Eine Million Jahre! Normalerweise sind Politiker Akut-Akteure, viele aus dem Bauch heraus, gut zu beobachten, wenn aus Bayern mal wieder jemand Bundesverkehrsminister wird. Pkw-Maut? Super, machen wir. Geht nicht? Passt schon. Jetzt also Atommüll versenken, sicher nicht in Bayern, aber für immer, also mathematisch formuliert für eine Million Jahre. Für alle, die nicht so schnell rechnen können, hier mal kurz das Zieldatum: Anno Domini 1002020! Und wir dachten, die mittelfristige Finanzplanung wäre schon visionärer Denksport.

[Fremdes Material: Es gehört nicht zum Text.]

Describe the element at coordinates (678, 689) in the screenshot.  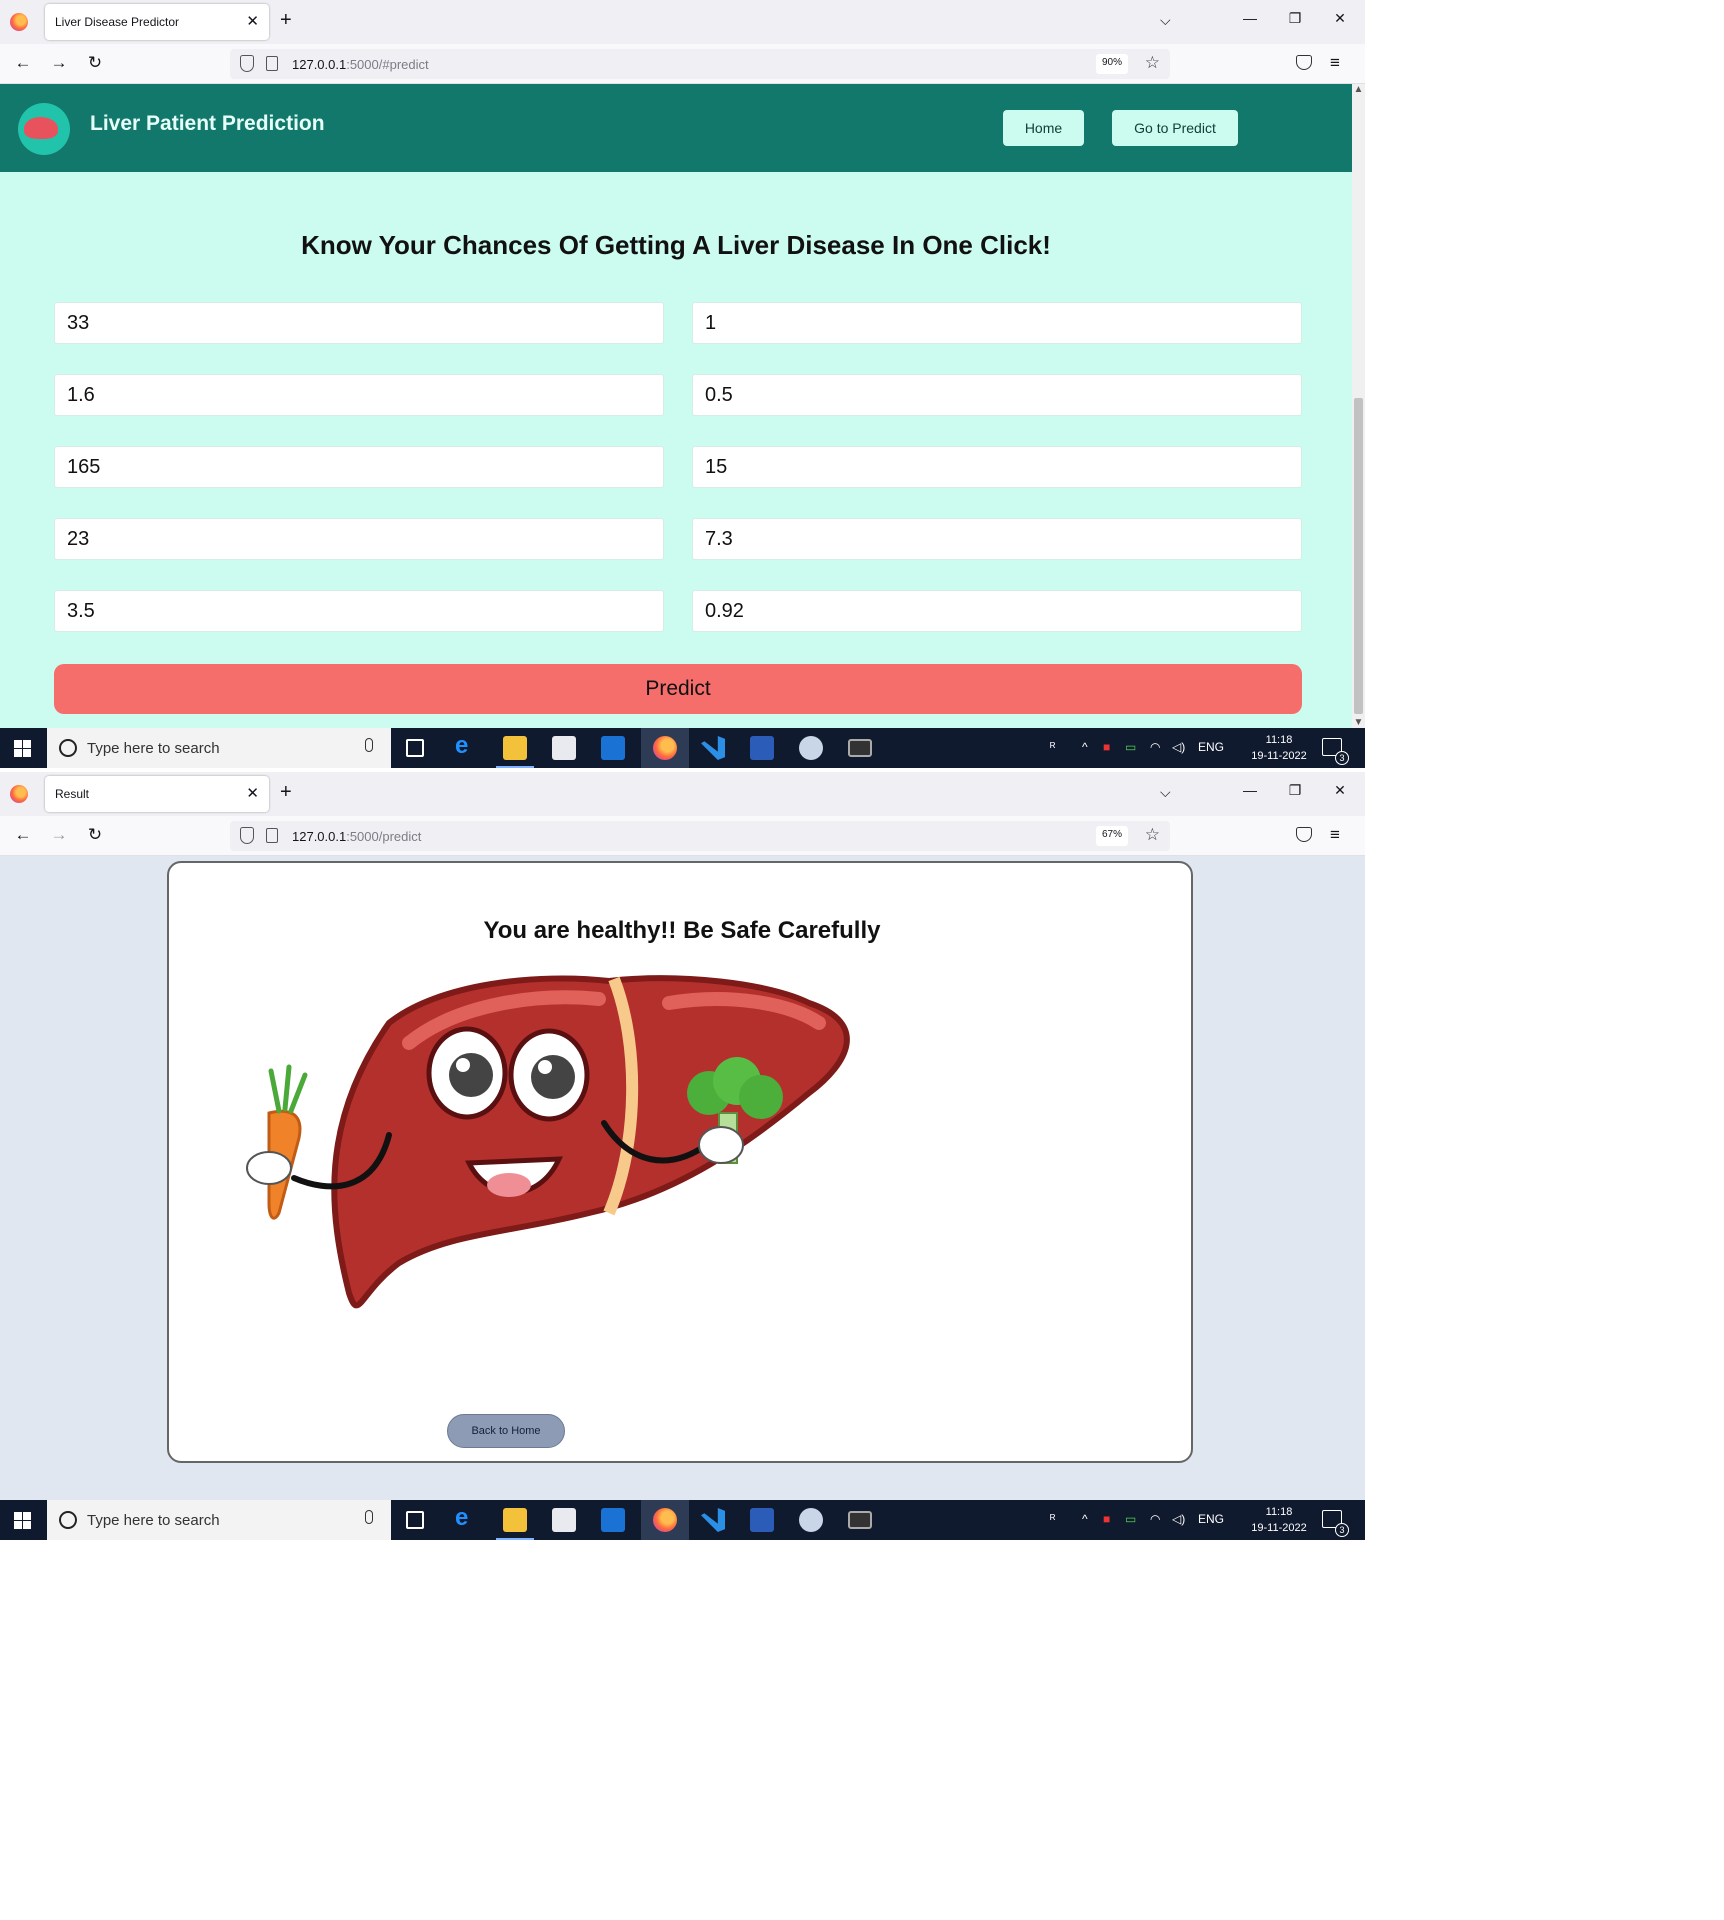
I see `predict-button: Predict` at that location.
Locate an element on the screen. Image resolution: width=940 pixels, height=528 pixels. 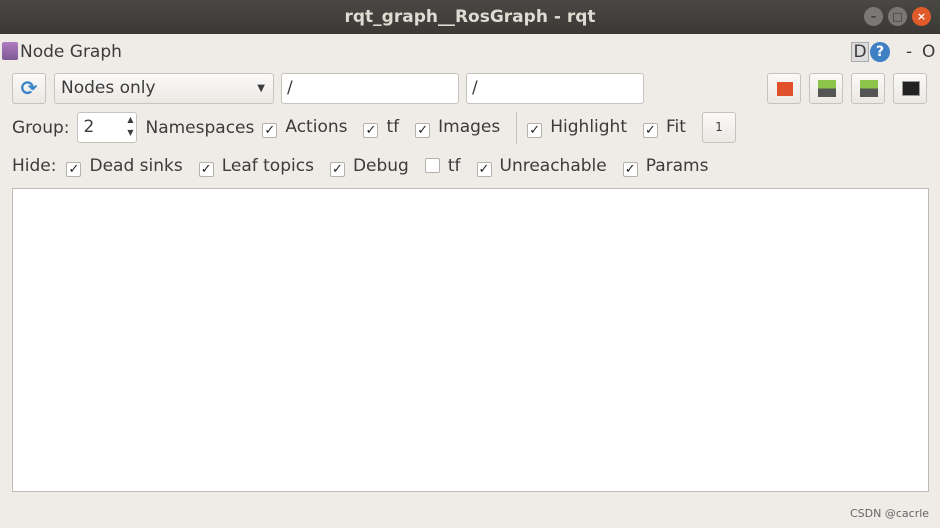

Der Physiker Charles Galton Darwin, Enkel des weitsichtigen Naturforschers Charles Robert Darwin, der uns einst die Evolution erklärte, hat in den 1950er Jahren ein Buch veröffentlicht mit dem Titel "Die nächste Million Jahre". Darin kommen die Menschen eher schlecht weg, immerhin kommen sie noch vor. So optimistisch ist nicht jeder. Klimaforscher etwa sehen uns als baldige Opfer der Urgewalten. Sollten die Menschen aussterben, wird ihr Müll sie noch ziemlich lange überleben, nicht nur der Atommüll. Die Blechdose braucht geschätzt 200 Jahre für die Zersetzung, die Plastikflasche je nach Bauart 500 bis 1.000 Jahre, Glasflaschen könnten mehrere Tausend Jahre überstehen, so gesehen ist jede illegale Müllkippe quasi ein dezentrales Endlager. Und wer schon mal in Indien war, weiß, dass die Müllkippe für zahllose Kinder auch ein Nachtlager ist.

Vielleicht überleben Menschen und mit ihnen der ein oder andere Archäologe, der in ferner Zukunft im Boden merkwürdige Fässer zutage fördert, die als Belege einer primitiven zivilisatorischen Entwicklungsstufe zur Forschung freigegeben werden.